(WRITTEN INSTRUCTION 1):
Answer these questions from the book reviews, one line each:
(a) Where did the writer see Anand Giridharadas speak?
(b) Which territory did President Franklin D. Roosevelt choose to focus on after Pearl Harbor?
(c) What does Anand champion instead of private enterprise?

(EXTRACT TO READ):
All-in-all I recommend this to anyone who has found themselves curious about China and who wants a place to start. I've loaned the book out multiple times to friends from China and those just interested (it is still away at the time of writing) and it always starts some great conversations.


4: Winners Take All - Anand Giridharadas 


This is probably my most quoted book of 2019. What's better is that I even got to see him talk at (and subsequently eviscerate) the Kennedy school less than a month after reading this book. For anyone who hasn't listened to a podcast or watched Patriot Act with Hasan Minhaj, this book takes aim at the plutocrat class. The thesis is that millionaires and billionaires avoid paying their fair share in taxes and redeem the social capital by making a show of their comparatively minor philanthropy.

Of course, there are many problems with this. First, a small group of people are controlling huge amounts of resources in various public-good-oriented spheres--and their biases can have devastating effects. Second, to paraphrase Anand when he sat in the John F. Kennedy Forum at Harvard, we now have a situation where the wolves are guarding the sheep pen; the people in charge of change in our society are the very people who have the most to lose from the type of change that will actually make a difference. Most important is the strong and persuasive pushback against the idea that private enterprise is the best instrument of positive social change. Instead, Anand champions government and democracy.
Anand speaking to a full house, though unfortunately at the same time as Mark Cuban (some of the people who went should have been here)

If any of this piqued your interest, I highly recommend picking it up at your local library. I find many of his arguments compelling, but the particular way in which he phrases them is exceptionally entertaining and clever. My one critique is the irony of his chapters on thought leaders and work at places like McKinsey. If you read it and read about his recent work, I think you'll understand what I mean.



3: How to Hide an Empire - Daniel Immerwahr 


Easily the best-written book I read in 2016 is this. The book covers the lesser known or intentionally hidden history of America's expansion and control over land outside the continental U.S. Although we often decry oppression and empire (and in fact mythologize our creation in defiance of these terrors), there is evidence that the United States is the largest empire the world has ever known.

The book breaks down many ways in which this is true. First is the most obvious conceptualization of empire: territory and oppression. Chilling examples of this are the horrific expansions into the Philippines and Hawai'i. Not only did this expansion require intense violence (including, arguably, the perfection of the concentration camp), but also intense dehumanization. This campaign was so widespread that when Pearl Harbor happened, President Franklin D. Roosevelt was not sure the American people would care enough about their rights-less 'compatriots' in the Philippines, Guam, Alaska and Hawai'i to go to war. He chose to focus on the territory with the highest white population, Hawai'i, to make the best case for retaliation. This fact may explain why many, including myself, did not know the attacks on December 7/8th occurred outside Hawai'i at all. This is one of many awful revelations about American territory in the book.

On top of territory, the US also maintains an empire through language, culture, and military presence overseas--and these are all linked. Ever wonder why so many foreign people seem to be learning English? Ever thought why Jazz is so popular in Japan and Rock was so big in the UK? Ever surprised to hear US soldiers were attacked in Africa? If so, definitely check this book out.

(RECORDS PROVIDED):
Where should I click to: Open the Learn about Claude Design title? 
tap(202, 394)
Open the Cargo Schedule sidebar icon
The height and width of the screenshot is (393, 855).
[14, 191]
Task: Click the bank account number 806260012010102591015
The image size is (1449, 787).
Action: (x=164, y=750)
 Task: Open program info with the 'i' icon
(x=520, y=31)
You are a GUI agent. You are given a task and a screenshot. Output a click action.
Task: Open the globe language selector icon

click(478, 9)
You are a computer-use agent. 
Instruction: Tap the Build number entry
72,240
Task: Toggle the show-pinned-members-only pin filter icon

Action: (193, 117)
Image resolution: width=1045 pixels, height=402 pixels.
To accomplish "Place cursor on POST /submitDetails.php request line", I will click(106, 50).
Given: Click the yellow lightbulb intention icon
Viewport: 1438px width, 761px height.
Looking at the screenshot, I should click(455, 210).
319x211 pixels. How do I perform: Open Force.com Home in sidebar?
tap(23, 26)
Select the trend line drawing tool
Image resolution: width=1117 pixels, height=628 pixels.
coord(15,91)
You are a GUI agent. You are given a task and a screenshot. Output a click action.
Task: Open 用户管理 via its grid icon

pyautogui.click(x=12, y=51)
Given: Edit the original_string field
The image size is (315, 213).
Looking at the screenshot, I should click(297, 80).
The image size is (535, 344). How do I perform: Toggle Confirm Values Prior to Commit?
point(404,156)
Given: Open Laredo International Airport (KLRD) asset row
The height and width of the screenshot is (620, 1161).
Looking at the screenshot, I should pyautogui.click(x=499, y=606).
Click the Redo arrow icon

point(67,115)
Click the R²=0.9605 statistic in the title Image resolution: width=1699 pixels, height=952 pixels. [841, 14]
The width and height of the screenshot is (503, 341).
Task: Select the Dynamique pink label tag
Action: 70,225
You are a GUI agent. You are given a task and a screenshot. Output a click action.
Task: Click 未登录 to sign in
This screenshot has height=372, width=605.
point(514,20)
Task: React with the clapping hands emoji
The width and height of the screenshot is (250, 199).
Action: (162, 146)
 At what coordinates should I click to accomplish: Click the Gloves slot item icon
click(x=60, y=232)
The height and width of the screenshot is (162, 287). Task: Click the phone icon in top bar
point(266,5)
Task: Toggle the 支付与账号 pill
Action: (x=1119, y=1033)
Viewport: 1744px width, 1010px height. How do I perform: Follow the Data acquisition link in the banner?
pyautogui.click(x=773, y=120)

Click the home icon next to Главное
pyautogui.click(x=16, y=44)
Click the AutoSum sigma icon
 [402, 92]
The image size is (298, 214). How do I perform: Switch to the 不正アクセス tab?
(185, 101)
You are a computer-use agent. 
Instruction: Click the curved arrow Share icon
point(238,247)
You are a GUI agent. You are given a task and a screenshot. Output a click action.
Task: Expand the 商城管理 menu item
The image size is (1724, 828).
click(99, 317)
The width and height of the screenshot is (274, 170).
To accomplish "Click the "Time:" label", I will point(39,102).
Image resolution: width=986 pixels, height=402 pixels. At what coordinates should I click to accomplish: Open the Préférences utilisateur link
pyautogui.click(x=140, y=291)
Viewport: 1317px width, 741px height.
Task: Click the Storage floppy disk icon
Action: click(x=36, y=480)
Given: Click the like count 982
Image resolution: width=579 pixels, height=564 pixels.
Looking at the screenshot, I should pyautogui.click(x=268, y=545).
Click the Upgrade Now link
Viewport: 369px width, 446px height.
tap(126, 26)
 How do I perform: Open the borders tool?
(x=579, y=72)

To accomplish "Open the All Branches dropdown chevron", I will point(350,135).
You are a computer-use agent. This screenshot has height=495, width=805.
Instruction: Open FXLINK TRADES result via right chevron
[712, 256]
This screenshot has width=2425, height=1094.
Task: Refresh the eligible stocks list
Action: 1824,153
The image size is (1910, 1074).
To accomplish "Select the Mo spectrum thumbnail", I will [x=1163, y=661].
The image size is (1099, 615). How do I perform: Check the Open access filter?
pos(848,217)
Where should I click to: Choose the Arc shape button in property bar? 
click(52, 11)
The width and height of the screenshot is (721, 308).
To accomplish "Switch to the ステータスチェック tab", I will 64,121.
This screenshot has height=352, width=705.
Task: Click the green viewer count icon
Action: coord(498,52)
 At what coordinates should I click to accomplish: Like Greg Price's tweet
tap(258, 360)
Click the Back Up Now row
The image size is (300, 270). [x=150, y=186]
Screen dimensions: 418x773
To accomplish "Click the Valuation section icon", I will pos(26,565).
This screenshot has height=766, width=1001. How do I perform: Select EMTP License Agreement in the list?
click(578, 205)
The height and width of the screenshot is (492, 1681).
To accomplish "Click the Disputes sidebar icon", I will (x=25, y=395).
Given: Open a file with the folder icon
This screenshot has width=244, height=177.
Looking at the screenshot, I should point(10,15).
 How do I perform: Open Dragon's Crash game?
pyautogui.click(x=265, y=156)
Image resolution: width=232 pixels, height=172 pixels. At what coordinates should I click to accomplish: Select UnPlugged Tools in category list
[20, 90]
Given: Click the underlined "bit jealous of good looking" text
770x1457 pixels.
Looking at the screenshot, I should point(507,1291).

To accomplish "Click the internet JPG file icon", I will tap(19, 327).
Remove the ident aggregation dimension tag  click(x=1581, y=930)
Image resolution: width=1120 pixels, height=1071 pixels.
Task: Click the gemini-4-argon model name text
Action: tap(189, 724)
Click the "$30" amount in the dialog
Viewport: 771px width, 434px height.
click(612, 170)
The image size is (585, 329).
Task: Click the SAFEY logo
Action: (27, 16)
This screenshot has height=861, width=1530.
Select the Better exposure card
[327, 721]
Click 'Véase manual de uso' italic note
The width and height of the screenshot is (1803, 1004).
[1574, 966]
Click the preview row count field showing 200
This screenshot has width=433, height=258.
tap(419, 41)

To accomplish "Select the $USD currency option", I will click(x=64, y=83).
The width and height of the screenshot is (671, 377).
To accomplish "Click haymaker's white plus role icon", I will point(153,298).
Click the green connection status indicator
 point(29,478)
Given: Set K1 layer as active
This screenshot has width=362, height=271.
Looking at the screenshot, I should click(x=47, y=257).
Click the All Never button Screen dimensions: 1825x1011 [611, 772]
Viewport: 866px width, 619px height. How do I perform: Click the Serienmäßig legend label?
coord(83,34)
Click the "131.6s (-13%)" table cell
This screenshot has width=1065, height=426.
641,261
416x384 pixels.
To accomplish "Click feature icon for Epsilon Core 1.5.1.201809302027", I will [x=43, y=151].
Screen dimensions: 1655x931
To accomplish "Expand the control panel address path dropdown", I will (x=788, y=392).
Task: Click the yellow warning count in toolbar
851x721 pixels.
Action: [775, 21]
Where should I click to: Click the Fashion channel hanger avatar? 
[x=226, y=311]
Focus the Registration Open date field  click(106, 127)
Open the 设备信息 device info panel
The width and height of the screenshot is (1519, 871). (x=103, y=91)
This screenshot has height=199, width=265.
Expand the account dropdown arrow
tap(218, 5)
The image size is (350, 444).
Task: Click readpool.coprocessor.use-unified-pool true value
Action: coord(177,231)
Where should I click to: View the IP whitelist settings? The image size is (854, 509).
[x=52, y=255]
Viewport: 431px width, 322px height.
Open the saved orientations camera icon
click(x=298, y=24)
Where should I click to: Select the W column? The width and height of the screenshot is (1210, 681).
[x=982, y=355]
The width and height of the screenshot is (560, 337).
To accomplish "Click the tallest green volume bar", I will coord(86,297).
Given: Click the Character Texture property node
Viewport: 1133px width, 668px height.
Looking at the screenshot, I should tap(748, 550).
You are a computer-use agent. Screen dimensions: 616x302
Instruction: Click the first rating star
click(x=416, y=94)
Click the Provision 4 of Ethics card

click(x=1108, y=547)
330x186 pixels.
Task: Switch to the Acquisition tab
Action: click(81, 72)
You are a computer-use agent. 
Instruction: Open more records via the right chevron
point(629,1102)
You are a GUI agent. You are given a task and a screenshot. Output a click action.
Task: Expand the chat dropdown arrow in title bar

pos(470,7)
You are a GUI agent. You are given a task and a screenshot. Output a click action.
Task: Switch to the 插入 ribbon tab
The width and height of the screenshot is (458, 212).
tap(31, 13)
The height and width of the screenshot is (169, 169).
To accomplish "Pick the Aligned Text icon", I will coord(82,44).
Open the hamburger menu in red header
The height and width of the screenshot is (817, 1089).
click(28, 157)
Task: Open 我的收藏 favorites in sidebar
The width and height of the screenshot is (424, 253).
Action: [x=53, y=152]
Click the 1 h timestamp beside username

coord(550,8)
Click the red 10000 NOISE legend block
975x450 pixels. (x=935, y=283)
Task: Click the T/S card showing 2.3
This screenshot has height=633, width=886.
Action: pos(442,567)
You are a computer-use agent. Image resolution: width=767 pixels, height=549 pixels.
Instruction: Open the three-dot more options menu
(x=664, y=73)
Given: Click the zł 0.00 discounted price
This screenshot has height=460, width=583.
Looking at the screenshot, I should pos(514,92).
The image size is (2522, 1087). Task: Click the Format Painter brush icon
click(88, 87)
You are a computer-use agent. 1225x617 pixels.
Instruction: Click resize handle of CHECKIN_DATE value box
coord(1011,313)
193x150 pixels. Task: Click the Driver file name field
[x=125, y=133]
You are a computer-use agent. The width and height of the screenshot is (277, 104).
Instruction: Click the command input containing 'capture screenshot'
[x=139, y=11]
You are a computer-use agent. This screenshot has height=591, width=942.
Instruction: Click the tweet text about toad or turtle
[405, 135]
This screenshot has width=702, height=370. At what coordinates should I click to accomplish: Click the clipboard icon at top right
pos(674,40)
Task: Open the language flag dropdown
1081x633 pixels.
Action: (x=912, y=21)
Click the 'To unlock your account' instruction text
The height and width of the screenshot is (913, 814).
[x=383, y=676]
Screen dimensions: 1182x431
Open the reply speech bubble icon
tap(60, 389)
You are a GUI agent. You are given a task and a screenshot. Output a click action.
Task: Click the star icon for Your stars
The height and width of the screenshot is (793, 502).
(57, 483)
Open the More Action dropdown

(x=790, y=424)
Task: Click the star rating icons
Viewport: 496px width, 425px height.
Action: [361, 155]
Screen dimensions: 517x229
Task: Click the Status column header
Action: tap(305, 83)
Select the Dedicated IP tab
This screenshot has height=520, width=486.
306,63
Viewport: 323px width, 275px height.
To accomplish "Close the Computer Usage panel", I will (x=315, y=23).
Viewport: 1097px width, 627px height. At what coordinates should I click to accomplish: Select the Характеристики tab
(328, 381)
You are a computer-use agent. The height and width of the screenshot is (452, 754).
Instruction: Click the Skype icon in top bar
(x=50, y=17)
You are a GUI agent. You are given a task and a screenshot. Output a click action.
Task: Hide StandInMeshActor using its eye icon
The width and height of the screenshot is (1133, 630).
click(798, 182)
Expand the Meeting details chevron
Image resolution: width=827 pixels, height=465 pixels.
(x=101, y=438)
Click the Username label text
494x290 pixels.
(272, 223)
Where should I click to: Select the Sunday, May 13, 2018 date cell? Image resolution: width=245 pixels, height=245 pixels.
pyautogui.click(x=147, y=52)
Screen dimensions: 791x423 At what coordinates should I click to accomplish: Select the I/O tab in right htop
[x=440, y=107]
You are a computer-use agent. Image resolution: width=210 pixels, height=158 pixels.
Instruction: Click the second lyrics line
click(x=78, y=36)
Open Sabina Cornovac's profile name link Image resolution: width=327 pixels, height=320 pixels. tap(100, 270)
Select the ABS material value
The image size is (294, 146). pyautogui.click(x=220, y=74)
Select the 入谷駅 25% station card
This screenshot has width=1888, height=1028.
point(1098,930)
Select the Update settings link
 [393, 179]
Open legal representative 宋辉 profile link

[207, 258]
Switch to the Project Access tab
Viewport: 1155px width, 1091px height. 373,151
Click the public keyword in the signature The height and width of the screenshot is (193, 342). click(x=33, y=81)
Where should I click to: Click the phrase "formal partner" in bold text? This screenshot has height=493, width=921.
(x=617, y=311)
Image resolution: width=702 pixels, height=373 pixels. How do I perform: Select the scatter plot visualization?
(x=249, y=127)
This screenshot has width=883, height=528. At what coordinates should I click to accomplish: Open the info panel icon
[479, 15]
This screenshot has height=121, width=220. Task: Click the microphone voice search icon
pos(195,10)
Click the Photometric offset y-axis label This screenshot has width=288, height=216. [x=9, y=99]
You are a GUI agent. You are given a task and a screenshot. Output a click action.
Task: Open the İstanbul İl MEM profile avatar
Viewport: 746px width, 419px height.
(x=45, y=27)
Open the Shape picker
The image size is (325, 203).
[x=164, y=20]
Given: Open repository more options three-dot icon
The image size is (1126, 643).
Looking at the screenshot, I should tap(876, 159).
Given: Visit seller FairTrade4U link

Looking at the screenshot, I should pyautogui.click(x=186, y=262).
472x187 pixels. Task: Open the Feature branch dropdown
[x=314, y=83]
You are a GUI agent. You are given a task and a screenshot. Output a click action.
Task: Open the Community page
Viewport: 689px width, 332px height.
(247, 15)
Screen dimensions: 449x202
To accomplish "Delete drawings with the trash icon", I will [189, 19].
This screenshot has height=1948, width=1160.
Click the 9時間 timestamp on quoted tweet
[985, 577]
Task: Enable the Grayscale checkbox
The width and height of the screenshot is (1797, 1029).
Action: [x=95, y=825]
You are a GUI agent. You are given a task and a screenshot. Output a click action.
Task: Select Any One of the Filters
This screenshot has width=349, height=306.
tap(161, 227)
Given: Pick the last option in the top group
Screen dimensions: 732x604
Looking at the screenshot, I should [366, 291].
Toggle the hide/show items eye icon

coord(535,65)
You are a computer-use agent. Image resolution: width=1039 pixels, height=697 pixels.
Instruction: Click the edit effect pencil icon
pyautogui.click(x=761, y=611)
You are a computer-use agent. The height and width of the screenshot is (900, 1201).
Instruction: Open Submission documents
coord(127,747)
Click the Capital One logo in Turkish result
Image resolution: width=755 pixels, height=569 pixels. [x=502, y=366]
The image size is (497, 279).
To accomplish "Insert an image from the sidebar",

(WRITTEN INSTRUCTION 2): Copy out the entries from the line with "Click the Back Up Now row" up to and including the line with "Looking at the screenshot, I should point(10,15).".

(FULL ANSWER 1):
(a) At the John F. Kennedy Forum at Harvard's Kennedy school
(b) Hawai'i
(c) Government and democracy

(FULL ANSWER 2):
Click the Back Up Now row
The image size is (300, 270). [x=150, y=186]
Screen dimensions: 418x773
To accomplish "Click the Valuation section icon", I will pos(26,565).
This screenshot has height=766, width=1001. How do I perform: Select EMTP License Agreement in the list?
click(578, 205)
The height and width of the screenshot is (492, 1681).
To accomplish "Click the Disputes sidebar icon", I will (x=25, y=395).
Given: Open a file with the folder icon
This screenshot has width=244, height=177.
Looking at the screenshot, I should point(10,15).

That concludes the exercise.